*Record extracts*.
..............................
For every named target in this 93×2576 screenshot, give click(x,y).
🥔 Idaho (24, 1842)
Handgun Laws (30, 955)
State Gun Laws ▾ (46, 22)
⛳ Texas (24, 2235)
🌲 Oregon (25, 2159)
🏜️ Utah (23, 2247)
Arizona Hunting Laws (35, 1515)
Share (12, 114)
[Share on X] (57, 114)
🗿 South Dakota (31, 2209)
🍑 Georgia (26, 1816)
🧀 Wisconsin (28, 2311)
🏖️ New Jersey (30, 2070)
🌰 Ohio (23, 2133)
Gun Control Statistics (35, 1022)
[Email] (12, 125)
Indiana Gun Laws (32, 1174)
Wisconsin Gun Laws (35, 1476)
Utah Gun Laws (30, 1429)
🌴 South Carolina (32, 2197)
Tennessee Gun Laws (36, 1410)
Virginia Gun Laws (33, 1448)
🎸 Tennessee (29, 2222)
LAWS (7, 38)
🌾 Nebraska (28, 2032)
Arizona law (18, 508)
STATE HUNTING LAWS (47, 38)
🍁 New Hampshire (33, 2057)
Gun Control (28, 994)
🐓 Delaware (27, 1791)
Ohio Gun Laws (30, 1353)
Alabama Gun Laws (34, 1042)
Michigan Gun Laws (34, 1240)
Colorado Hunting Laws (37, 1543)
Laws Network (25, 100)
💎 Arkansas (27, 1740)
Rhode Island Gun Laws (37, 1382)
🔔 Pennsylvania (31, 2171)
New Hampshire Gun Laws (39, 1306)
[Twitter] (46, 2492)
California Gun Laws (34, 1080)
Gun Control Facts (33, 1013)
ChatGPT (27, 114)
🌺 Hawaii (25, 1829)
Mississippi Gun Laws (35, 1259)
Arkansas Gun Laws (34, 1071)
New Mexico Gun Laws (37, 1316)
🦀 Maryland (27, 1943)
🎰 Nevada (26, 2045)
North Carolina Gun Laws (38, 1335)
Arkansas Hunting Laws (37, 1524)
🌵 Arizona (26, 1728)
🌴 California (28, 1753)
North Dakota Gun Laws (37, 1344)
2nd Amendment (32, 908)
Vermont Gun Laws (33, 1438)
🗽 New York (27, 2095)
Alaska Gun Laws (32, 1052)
..............................
*Your assignment*. Could you restate the records above word for word?

*Solution for this task*.
For every named target in this 93×2576 screenshot, give click(x,y).
🥔 Idaho (24, 1842)
Handgun Laws (30, 955)
State Gun Laws ▾ (46, 22)
⛳ Texas (24, 2235)
🌲 Oregon (25, 2159)
🏜️ Utah (23, 2247)
Arizona Hunting Laws (35, 1515)
Share (12, 114)
[Share on X] (57, 114)
🗿 South Dakota (31, 2209)
🍑 Georgia (26, 1816)
🧀 Wisconsin (28, 2311)
🏖️ New Jersey (30, 2070)
🌰 Ohio (23, 2133)
Gun Control Statistics (35, 1022)
[Email] (12, 125)
Indiana Gun Laws (32, 1174)
Wisconsin Gun Laws (35, 1476)
Utah Gun Laws (30, 1429)
🌴 South Carolina (32, 2197)
Tennessee Gun Laws (36, 1410)
Virginia Gun Laws (33, 1448)
🎸 Tennessee (29, 2222)
LAWS (7, 38)
🌾 Nebraska (28, 2032)
Arizona law (18, 508)
STATE HUNTING LAWS (47, 38)
🍁 New Hampshire (33, 2057)
Gun Control (28, 994)
🐓 Delaware (27, 1791)
Ohio Gun Laws (30, 1353)
Alabama Gun Laws (34, 1042)
Michigan Gun Laws (34, 1240)
Colorado Hunting Laws (37, 1543)
Laws Network (25, 100)
💎 Arkansas (27, 1740)
Rhode Island Gun Laws (37, 1382)
🔔 Pennsylvania (31, 2171)
New Hampshire Gun Laws (39, 1306)
[Twitter] (46, 2492)
California Gun Laws (34, 1080)
Gun Control Facts (33, 1013)
ChatGPT (27, 114)
🌺 Hawaii (25, 1829)
Mississippi Gun Laws (35, 1259)
Arkansas Gun Laws (34, 1071)
New Mexico Gun Laws (37, 1316)
🦀 Maryland (27, 1943)
🎰 Nevada (26, 2045)
North Carolina Gun Laws (38, 1335)
Arkansas Hunting Laws (37, 1524)
🌵 Arizona (26, 1728)
🌴 California (28, 1753)
North Dakota Gun Laws (37, 1344)
2nd Amendment (32, 908)
Vermont Gun Laws (33, 1438)
🗽 New York (27, 2095)
Alaska Gun Laws (32, 1052)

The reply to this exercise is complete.